Saved data entries:
************

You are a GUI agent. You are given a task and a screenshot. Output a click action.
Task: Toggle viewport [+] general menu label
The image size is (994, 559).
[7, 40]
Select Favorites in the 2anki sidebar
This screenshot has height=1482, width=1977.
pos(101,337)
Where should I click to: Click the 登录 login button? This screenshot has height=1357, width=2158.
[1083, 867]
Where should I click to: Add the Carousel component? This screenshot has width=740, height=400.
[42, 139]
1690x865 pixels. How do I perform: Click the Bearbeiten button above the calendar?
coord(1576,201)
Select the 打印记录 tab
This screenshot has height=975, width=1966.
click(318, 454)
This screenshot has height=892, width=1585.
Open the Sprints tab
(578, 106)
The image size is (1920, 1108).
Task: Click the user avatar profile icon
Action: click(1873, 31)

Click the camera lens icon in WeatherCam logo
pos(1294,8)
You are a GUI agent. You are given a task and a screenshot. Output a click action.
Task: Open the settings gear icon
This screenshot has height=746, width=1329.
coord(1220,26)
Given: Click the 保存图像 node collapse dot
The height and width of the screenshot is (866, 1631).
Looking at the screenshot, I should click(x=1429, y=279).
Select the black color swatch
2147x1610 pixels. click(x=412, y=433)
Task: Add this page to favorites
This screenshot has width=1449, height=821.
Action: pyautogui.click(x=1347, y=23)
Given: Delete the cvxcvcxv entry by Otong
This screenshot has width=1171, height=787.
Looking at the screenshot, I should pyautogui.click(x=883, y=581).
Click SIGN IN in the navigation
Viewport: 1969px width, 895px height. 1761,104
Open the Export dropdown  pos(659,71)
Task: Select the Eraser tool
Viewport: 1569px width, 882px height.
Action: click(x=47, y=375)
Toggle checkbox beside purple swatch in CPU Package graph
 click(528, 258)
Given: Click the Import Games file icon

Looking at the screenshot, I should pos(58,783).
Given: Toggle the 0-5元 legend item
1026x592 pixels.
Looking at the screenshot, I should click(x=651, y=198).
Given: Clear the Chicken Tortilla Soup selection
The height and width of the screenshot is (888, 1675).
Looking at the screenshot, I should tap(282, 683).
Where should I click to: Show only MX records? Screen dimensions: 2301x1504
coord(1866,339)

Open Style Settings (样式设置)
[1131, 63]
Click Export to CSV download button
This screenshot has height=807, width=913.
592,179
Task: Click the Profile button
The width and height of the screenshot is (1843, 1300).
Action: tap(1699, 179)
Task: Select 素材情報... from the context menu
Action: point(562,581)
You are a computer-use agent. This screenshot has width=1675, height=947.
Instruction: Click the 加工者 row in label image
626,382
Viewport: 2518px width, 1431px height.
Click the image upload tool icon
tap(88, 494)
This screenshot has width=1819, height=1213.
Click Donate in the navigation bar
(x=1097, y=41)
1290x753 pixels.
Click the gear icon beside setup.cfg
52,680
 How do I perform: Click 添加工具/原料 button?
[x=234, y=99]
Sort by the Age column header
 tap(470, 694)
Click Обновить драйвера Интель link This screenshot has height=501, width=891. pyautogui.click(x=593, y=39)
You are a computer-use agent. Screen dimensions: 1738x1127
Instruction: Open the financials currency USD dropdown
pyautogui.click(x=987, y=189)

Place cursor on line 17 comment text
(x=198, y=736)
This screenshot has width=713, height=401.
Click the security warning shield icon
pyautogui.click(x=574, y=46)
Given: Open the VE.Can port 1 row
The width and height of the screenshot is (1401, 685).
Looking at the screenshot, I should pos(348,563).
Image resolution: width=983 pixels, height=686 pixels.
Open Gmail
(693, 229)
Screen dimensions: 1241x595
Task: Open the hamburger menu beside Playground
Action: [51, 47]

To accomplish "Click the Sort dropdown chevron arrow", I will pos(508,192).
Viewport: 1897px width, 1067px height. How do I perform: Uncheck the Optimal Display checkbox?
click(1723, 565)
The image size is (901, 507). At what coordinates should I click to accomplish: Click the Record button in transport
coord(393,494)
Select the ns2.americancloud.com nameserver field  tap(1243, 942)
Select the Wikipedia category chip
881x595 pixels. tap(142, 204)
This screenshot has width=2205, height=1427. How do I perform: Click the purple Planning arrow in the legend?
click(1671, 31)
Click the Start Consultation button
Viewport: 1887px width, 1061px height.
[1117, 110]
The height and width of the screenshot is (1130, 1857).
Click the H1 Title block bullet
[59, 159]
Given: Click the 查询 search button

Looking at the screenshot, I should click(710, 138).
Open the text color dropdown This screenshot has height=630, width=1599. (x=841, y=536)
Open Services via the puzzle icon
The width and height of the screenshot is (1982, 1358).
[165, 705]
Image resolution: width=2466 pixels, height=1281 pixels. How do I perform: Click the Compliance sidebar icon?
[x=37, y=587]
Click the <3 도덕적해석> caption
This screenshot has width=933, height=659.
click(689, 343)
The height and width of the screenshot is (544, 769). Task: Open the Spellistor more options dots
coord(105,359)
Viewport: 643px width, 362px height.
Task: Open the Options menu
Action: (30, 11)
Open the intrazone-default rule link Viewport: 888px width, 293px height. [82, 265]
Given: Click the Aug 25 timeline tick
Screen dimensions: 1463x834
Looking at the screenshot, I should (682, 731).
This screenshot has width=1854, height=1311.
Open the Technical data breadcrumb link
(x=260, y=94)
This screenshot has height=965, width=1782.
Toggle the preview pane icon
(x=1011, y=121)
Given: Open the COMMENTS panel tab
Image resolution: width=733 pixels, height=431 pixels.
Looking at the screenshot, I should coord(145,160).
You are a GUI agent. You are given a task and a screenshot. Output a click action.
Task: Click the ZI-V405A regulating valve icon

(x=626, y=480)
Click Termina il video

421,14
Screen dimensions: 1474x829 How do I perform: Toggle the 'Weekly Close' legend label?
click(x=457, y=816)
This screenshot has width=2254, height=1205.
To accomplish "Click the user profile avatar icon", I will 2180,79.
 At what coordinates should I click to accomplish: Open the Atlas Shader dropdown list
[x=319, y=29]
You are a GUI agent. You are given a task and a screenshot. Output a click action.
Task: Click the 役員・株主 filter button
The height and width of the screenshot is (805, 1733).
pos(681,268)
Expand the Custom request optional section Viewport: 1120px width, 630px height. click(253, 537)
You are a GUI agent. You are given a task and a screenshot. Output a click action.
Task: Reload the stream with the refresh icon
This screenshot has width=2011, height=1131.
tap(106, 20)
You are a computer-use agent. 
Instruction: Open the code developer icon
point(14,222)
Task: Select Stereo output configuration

************

**Exercise objective:**
Including any blank lines, repeat the data exactly.

**Task answer:**
You are a GUI agent. You are given a task and a screenshot. Output a click action.
Task: Toggle viewport [+] general menu label
The image size is (994, 559).
[7, 40]
Select Favorites in the 2anki sidebar
This screenshot has height=1482, width=1977.
pos(101,337)
Where should I click to: Click the 登录 login button? This screenshot has height=1357, width=2158.
[1083, 867]
Where should I click to: Add the Carousel component? This screenshot has width=740, height=400.
[42, 139]
1690x865 pixels. How do I perform: Click the Bearbeiten button above the calendar?
coord(1576,201)
Select the 打印记录 tab
This screenshot has height=975, width=1966.
click(318, 454)
This screenshot has height=892, width=1585.
Open the Sprints tab
(578, 106)
The image size is (1920, 1108).
Task: Click the user avatar profile icon
Action: click(1873, 31)

Click the camera lens icon in WeatherCam logo
pos(1294,8)
You are a GUI agent. You are given a task and a screenshot. Output a click action.
Task: Open the settings gear icon
This screenshot has height=746, width=1329.
coord(1220,26)
Given: Click the 保存图像 node collapse dot
The height and width of the screenshot is (866, 1631).
Looking at the screenshot, I should click(x=1429, y=279).
Select the black color swatch
2147x1610 pixels. click(x=412, y=433)
Task: Add this page to favorites
This screenshot has width=1449, height=821.
Action: pyautogui.click(x=1347, y=23)
Given: Delete the cvxcvcxv entry by Otong
This screenshot has width=1171, height=787.
Looking at the screenshot, I should pyautogui.click(x=883, y=581).
Click SIGN IN in the navigation
Viewport: 1969px width, 895px height. 1761,104
Open the Export dropdown  pos(659,71)
Task: Select the Eraser tool
Viewport: 1569px width, 882px height.
Action: click(x=47, y=375)
Toggle checkbox beside purple swatch in CPU Package graph
 click(528, 258)
Given: Click the Import Games file icon

Looking at the screenshot, I should pos(58,783).
Given: Toggle the 0-5元 legend item
1026x592 pixels.
Looking at the screenshot, I should click(x=651, y=198).
Given: Clear the Chicken Tortilla Soup selection
The height and width of the screenshot is (888, 1675).
Looking at the screenshot, I should tap(282, 683).
Where should I click to: Show only MX records? Screen dimensions: 2301x1504
coord(1866,339)

Open Style Settings (样式设置)
[1131, 63]
Click Export to CSV download button
This screenshot has height=807, width=913.
592,179
Task: Click the Profile button
The width and height of the screenshot is (1843, 1300).
Action: tap(1699, 179)
Task: Select 素材情報... from the context menu
Action: point(562,581)
You are a computer-use agent. This screenshot has width=1675, height=947.
Instruction: Click the 加工者 row in label image
626,382
Viewport: 2518px width, 1431px height.
Click the image upload tool icon
tap(88, 494)
This screenshot has width=1819, height=1213.
Click Donate in the navigation bar
(x=1097, y=41)
1290x753 pixels.
Click the gear icon beside setup.cfg
52,680
 How do I perform: Click 添加工具/原料 button?
[x=234, y=99]
Sort by the Age column header
 tap(470, 694)
Click Обновить драйвера Интель link This screenshot has height=501, width=891. pyautogui.click(x=593, y=39)
You are a computer-use agent. Screen dimensions: 1738x1127
Instruction: Open the financials currency USD dropdown
pyautogui.click(x=987, y=189)

Place cursor on line 17 comment text
(x=198, y=736)
This screenshot has width=713, height=401.
Click the security warning shield icon
pyautogui.click(x=574, y=46)
Given: Open the VE.Can port 1 row
The width and height of the screenshot is (1401, 685).
Looking at the screenshot, I should pos(348,563).
Image resolution: width=983 pixels, height=686 pixels.
Open Gmail
(693, 229)
Screen dimensions: 1241x595
Task: Open the hamburger menu beside Playground
Action: [51, 47]

To accomplish "Click the Sort dropdown chevron arrow", I will pos(508,192).
Viewport: 1897px width, 1067px height. How do I perform: Uncheck the Optimal Display checkbox?
click(1723, 565)
The image size is (901, 507). At what coordinates should I click to accomplish: Click the Record button in transport
coord(393,494)
Select the ns2.americancloud.com nameserver field  tap(1243, 942)
Select the Wikipedia category chip
881x595 pixels. tap(142, 204)
This screenshot has width=2205, height=1427. How do I perform: Click the purple Planning arrow in the legend?
click(1671, 31)
Click the Start Consultation button
Viewport: 1887px width, 1061px height.
[1117, 110]
The height and width of the screenshot is (1130, 1857).
Click the H1 Title block bullet
[59, 159]
Given: Click the 查询 search button

Looking at the screenshot, I should click(710, 138).
Open the text color dropdown This screenshot has height=630, width=1599. (x=841, y=536)
Open Services via the puzzle icon
The width and height of the screenshot is (1982, 1358).
[165, 705]
Image resolution: width=2466 pixels, height=1281 pixels. How do I perform: Click the Compliance sidebar icon?
[x=37, y=587]
Click the <3 도덕적해석> caption
This screenshot has width=933, height=659.
click(689, 343)
The height and width of the screenshot is (544, 769). Task: Open the Spellistor more options dots
coord(105,359)
Viewport: 643px width, 362px height.
Task: Open the Options menu
Action: (30, 11)
Open the intrazone-default rule link Viewport: 888px width, 293px height. [82, 265]
Given: Click the Aug 25 timeline tick
Screen dimensions: 1463x834
Looking at the screenshot, I should (682, 731).
This screenshot has width=1854, height=1311.
Open the Technical data breadcrumb link
(x=260, y=94)
This screenshot has height=965, width=1782.
Toggle the preview pane icon
(x=1011, y=121)
Given: Open the COMMENTS panel tab
Image resolution: width=733 pixels, height=431 pixels.
Looking at the screenshot, I should coord(145,160).
You are a GUI agent. You are given a task and a screenshot. Output a click action.
Task: Click the ZI-V405A regulating valve icon

(x=626, y=480)
Click Termina il video

421,14
Screen dimensions: 1474x829 How do I perform: Toggle the 'Weekly Close' legend label?
click(x=457, y=816)
This screenshot has width=2254, height=1205.
To accomplish "Click the user profile avatar icon", I will 2180,79.
 At what coordinates should I click to accomplish: Open the Atlas Shader dropdown list
[x=319, y=29]
You are a GUI agent. You are given a task and a screenshot. Output a click action.
Task: Click the 役員・株主 filter button
The height and width of the screenshot is (805, 1733).
pos(681,268)
Expand the Custom request optional section Viewport: 1120px width, 630px height. click(253, 537)
You are a GUI agent. You are given a task and a screenshot. Output a click action.
Task: Reload the stream with the refresh icon
This screenshot has width=2011, height=1131.
tap(106, 20)
You are a computer-use agent. 
Instruction: Open the code developer icon
point(14,222)
Task: Select Stereo output configuration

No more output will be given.